◆ Extract ◆
# # # # # # #
The first daily newspaper in the region, The Coos Bay Times began publication. (see CB Region, p 34)
1907
The Siuslaw National Forest was created by executive order of President Theodore Roosevelt. (see Guide, p 163)
The C.A. Smith Lumber Company built a mill at the mouth of Isthmus Slough on Coos Bay. It was reported to be the largest lumber mill in the world at that time. (see Guide, p 20 and p 145 and CB Region, pp 71-73)
1908
The first automibile to come over the Coos Bay Wagon Road took a week to travel from Roseburg to Marshfield. By 1913 a regular auto-stage was operating by the Laird family along this route. (see Guide, pp 92-93)
Kinney High School, the first four-year public high school in the county, was constructed. It was named for L.D. Kinney for the first year of operation. But the name was changed to North Bend High School one year later when it was discovered that Kinney did not have clear title to the land he donated to the school district.

1909
The Chandler Hotel opened in downtown Marshfield. It was named for William S. Chandler, a manager of coal mining and railroad interests in the area and a major invester in the building. This marked an important shift of Marshfield's downtown core away from the waterfront. (see Guide, pp 138-139)
In May, the first annual "Coos County Track & Field Meet" was held in Marshfield. Each high school in the county annually participates in the meet which has now become the oldest continuously held track meet in the state.
1910
The Czarina wrecked on the Coos Bay bar. Twenty-four people were killed in one of the worst shipwrecks on the South Coast. (see CB Region, pp 20-23)
1912
Vern Gorst and Charles King established an auto stage line between North Bend and Marshfield. Cost per passenger: 25 cents a ride. (see Guide, p 165 and CB Region, pp 29 & 50)
# # # # # # #
◆ Aim ◆
In the Coos Bay timeline, what did a passenger pay per ride on the auto stage line that Vern Gorst and Charles King set up between North Bend and Marshfield?
# # # # # # #
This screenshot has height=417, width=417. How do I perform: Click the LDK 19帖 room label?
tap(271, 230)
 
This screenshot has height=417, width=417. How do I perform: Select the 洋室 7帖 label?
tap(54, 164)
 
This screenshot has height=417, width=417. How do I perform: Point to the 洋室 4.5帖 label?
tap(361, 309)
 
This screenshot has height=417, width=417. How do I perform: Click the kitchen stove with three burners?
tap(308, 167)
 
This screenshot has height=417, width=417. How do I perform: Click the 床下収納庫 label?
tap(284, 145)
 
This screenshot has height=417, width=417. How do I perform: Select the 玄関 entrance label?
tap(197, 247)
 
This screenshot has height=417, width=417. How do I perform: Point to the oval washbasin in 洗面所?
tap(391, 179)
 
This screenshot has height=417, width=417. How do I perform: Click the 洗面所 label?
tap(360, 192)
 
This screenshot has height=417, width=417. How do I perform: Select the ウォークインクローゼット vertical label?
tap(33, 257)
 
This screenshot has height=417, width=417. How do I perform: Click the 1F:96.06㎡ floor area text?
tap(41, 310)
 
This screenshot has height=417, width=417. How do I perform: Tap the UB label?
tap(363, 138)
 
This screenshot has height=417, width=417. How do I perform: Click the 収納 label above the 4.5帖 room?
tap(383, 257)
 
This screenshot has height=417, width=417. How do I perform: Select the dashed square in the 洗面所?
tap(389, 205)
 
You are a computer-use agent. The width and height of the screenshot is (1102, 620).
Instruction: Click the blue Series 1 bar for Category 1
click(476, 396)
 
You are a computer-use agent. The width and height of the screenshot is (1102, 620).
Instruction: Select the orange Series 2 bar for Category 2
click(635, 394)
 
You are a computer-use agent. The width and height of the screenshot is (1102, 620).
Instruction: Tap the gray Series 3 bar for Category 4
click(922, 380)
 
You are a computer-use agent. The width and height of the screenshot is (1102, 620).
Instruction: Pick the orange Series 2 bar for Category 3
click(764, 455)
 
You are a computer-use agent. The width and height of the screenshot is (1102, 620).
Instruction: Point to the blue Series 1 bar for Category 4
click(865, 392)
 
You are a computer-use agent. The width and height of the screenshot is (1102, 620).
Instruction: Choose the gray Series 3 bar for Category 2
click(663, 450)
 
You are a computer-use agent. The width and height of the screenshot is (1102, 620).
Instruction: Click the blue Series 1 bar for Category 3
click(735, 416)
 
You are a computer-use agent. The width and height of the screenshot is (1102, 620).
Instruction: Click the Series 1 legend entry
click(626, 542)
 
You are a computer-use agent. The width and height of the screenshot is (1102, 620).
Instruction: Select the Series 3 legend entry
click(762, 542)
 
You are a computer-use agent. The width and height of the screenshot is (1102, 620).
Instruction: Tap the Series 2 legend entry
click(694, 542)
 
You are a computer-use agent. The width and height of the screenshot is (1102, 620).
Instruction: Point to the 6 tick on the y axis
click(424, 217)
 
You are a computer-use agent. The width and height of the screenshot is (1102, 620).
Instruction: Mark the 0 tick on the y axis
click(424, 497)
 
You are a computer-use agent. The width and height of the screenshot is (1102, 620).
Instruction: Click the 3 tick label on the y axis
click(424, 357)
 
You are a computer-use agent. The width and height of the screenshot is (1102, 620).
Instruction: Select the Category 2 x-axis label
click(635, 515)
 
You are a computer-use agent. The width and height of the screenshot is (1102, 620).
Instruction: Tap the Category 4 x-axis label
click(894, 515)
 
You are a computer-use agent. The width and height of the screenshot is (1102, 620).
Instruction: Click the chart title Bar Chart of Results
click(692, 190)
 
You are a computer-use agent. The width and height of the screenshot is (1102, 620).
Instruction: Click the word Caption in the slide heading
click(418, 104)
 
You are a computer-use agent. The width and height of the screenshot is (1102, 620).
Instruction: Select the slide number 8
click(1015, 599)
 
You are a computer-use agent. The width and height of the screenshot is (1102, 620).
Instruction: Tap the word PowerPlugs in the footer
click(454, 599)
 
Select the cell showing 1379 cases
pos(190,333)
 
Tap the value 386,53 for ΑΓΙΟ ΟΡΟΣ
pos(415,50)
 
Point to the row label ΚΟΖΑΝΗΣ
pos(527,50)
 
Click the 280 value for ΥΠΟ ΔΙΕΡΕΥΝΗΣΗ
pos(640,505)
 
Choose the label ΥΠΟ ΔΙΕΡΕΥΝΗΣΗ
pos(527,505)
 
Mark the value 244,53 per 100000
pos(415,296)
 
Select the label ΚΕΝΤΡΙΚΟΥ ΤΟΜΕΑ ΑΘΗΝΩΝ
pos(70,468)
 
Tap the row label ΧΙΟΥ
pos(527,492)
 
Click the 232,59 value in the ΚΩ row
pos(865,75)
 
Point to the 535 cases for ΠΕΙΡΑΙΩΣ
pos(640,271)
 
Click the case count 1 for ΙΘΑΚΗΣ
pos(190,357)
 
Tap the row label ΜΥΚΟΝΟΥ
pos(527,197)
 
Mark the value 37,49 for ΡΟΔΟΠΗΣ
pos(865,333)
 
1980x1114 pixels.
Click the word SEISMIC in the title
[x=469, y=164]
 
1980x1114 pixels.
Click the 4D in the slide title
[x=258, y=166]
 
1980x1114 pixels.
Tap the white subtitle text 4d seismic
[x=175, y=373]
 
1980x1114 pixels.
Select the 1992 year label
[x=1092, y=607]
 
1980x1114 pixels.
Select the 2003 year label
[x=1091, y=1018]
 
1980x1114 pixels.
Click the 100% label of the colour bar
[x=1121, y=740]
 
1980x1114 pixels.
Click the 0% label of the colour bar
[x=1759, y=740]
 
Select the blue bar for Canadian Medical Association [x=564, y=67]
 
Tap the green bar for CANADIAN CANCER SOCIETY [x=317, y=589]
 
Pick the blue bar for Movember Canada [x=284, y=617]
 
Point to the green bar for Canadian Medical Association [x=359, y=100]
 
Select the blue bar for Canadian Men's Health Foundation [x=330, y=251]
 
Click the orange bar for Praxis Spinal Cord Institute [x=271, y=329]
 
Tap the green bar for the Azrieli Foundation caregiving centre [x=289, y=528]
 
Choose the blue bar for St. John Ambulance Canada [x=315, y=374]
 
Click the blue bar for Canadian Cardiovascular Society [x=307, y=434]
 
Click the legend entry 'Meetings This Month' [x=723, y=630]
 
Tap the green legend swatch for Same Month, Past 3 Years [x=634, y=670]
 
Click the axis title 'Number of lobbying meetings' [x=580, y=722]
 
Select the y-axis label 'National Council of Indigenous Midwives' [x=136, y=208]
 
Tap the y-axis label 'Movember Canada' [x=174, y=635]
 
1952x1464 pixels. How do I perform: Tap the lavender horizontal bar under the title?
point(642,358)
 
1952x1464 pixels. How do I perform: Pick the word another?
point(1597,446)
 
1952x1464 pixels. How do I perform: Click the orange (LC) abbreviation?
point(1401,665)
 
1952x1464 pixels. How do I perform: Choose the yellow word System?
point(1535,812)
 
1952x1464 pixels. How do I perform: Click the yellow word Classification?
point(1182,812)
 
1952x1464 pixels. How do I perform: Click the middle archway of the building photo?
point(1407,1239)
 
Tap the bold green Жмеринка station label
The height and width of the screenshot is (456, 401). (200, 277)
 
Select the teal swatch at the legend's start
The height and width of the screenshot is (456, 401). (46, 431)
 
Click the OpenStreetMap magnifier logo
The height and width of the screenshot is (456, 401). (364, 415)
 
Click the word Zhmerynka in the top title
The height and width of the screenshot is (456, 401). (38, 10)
# # # # # # #
◆ Complete output ◆
25 cents a ride.